- **Data supplied**:
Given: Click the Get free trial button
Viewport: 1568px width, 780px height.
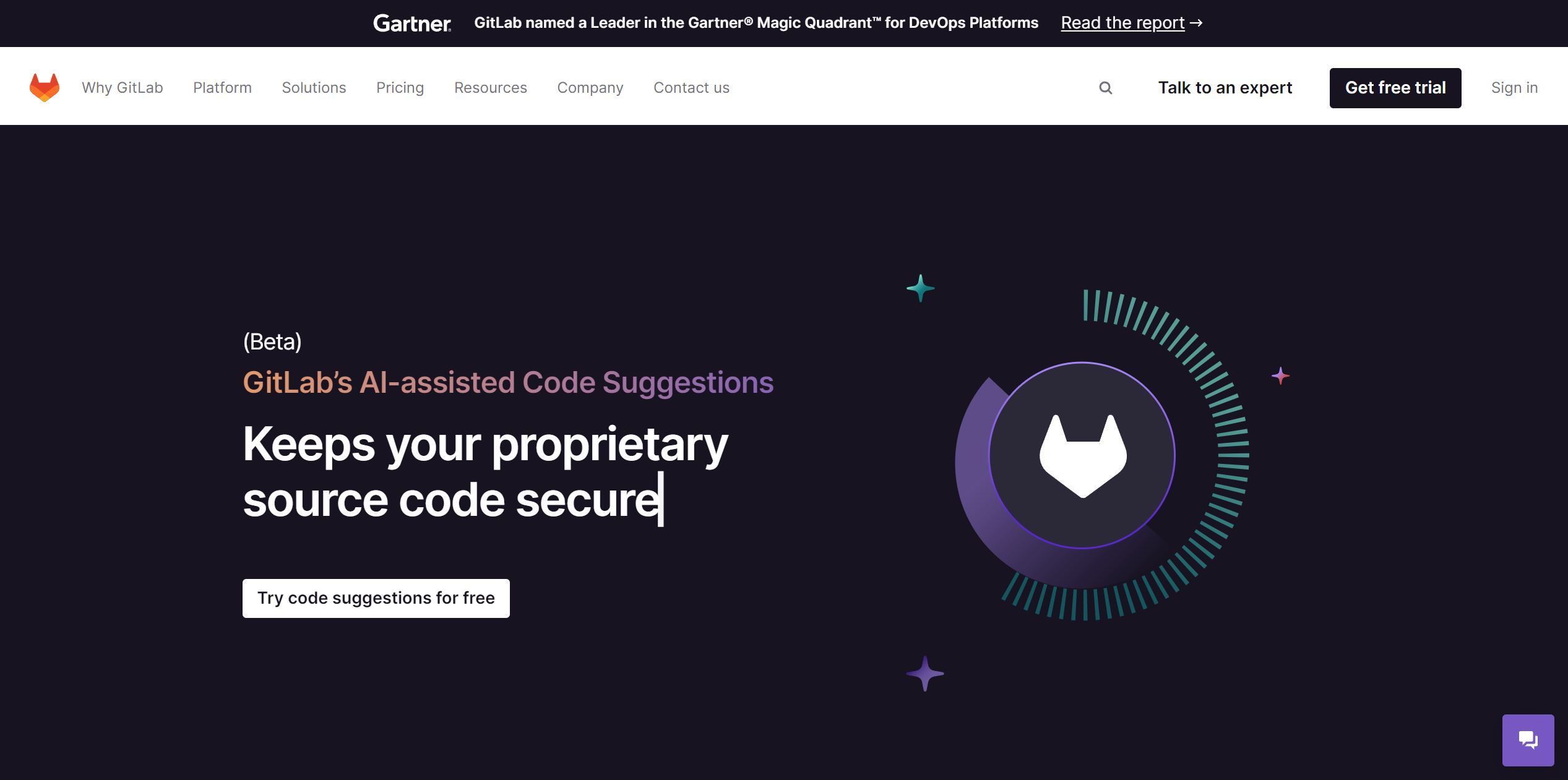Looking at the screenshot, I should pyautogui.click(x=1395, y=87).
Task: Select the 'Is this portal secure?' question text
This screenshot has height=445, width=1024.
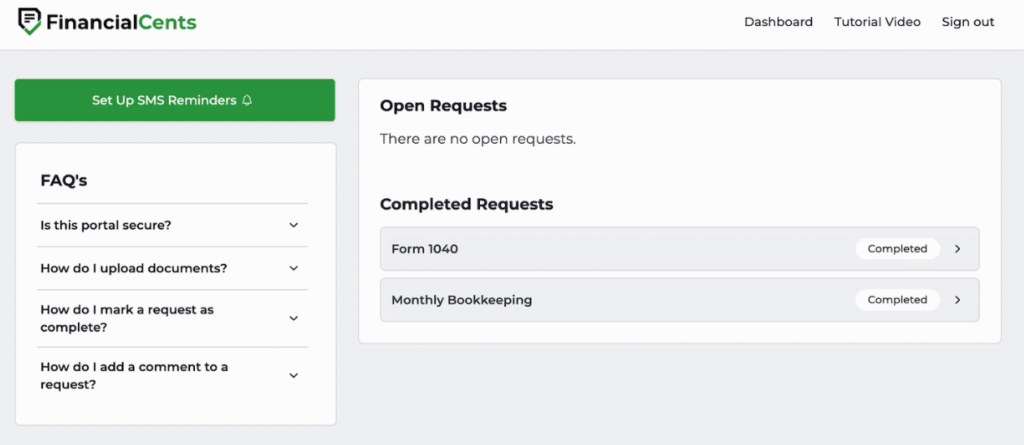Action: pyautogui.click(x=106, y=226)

- **About this task**:
Could you give the material above again, exactly and without its pictures?

- **Final answer**:
Given: Click the Get free trial button
Viewport: 1568px width, 780px height.
Looking at the screenshot, I should pyautogui.click(x=1395, y=87).
Task: Select the 'Is this portal secure?' question text
This screenshot has height=445, width=1024.
Action: pyautogui.click(x=106, y=226)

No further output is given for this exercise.